=== Begin Enclosure ===
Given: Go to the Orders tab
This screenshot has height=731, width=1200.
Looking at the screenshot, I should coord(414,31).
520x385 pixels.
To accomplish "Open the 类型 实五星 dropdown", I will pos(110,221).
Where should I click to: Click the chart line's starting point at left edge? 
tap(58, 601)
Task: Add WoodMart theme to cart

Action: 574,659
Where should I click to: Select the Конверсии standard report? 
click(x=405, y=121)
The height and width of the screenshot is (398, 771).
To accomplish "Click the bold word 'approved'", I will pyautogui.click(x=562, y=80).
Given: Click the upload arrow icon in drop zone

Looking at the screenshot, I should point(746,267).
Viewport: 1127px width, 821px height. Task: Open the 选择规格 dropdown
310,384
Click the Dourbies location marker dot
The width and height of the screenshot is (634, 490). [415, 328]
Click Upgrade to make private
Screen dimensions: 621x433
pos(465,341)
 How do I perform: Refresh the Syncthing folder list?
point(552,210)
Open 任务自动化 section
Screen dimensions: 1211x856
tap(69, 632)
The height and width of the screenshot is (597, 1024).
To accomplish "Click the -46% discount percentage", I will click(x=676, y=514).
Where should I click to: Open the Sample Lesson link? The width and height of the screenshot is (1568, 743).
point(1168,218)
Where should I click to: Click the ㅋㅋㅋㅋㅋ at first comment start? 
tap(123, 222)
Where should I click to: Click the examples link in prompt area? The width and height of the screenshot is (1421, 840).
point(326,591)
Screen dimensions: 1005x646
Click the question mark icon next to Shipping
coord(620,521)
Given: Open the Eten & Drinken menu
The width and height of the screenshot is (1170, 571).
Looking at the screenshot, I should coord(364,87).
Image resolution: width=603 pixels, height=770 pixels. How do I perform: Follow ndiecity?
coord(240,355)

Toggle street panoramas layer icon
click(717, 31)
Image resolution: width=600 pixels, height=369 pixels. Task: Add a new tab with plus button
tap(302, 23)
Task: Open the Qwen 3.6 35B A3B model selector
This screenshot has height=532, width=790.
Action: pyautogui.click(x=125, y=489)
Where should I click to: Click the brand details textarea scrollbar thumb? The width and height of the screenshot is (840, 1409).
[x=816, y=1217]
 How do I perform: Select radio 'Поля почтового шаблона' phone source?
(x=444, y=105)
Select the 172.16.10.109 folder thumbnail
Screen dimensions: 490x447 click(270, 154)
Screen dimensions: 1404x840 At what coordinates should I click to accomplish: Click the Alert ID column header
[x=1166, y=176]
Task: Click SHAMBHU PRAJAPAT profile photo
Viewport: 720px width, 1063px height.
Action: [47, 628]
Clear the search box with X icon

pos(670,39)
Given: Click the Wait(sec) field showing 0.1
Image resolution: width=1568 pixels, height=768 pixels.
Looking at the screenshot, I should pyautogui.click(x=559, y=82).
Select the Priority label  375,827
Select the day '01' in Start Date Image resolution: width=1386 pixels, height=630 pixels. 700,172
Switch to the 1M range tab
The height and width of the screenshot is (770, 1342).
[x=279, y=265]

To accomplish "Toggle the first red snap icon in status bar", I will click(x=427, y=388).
=== End Enclosure ===
Task statement:
An exact copy of every record is required here.

Answer to the problem:
Given: Go to the Orders tab
This screenshot has height=731, width=1200.
Looking at the screenshot, I should coord(414,31).
520x385 pixels.
To accomplish "Open the 类型 实五星 dropdown", I will pos(110,221).
Where should I click to: Click the chart line's starting point at left edge? 
tap(58, 601)
Task: Add WoodMart theme to cart

Action: 574,659
Where should I click to: Select the Конверсии standard report? 
click(x=405, y=121)
The height and width of the screenshot is (398, 771).
To accomplish "Click the bold word 'approved'", I will pyautogui.click(x=562, y=80).
Given: Click the upload arrow icon in drop zone

Looking at the screenshot, I should point(746,267).
Viewport: 1127px width, 821px height. Task: Open the 选择规格 dropdown
310,384
Click the Dourbies location marker dot
The width and height of the screenshot is (634, 490). [415, 328]
Click Upgrade to make private
Screen dimensions: 621x433
pos(465,341)
 How do I perform: Refresh the Syncthing folder list?
point(552,210)
Open 任务自动化 section
Screen dimensions: 1211x856
tap(69, 632)
The height and width of the screenshot is (597, 1024).
To accomplish "Click the -46% discount percentage", I will click(x=676, y=514).
Where should I click to: Open the Sample Lesson link? The width and height of the screenshot is (1568, 743).
point(1168,218)
Where should I click to: Click the ㅋㅋㅋㅋㅋ at first comment start? 
tap(123, 222)
Where should I click to: Click the examples link in prompt area? The width and height of the screenshot is (1421, 840).
point(326,591)
Screen dimensions: 1005x646
Click the question mark icon next to Shipping
coord(620,521)
Given: Open the Eten & Drinken menu
The width and height of the screenshot is (1170, 571).
Looking at the screenshot, I should coord(364,87).
Image resolution: width=603 pixels, height=770 pixels. How do I perform: Follow ndiecity?
coord(240,355)

Toggle street panoramas layer icon
click(717, 31)
Image resolution: width=600 pixels, height=369 pixels. Task: Add a new tab with plus button
tap(302, 23)
Task: Open the Qwen 3.6 35B A3B model selector
This screenshot has height=532, width=790.
Action: pyautogui.click(x=125, y=489)
Where should I click to: Click the brand details textarea scrollbar thumb? The width and height of the screenshot is (840, 1409).
[x=816, y=1217]
 How do I perform: Select radio 'Поля почтового шаблона' phone source?
(x=444, y=105)
Select the 172.16.10.109 folder thumbnail
Screen dimensions: 490x447 click(270, 154)
Screen dimensions: 1404x840 At what coordinates should I click to accomplish: Click the Alert ID column header
[x=1166, y=176]
Task: Click SHAMBHU PRAJAPAT profile photo
Viewport: 720px width, 1063px height.
Action: [47, 628]
Clear the search box with X icon

pos(670,39)
Given: Click the Wait(sec) field showing 0.1
Image resolution: width=1568 pixels, height=768 pixels.
Looking at the screenshot, I should pyautogui.click(x=559, y=82).
Select the Priority label  375,827
Select the day '01' in Start Date Image resolution: width=1386 pixels, height=630 pixels. 700,172
Switch to the 1M range tab
The height and width of the screenshot is (770, 1342).
[x=279, y=265]

To accomplish "Toggle the first red snap icon in status bar", I will click(x=427, y=388).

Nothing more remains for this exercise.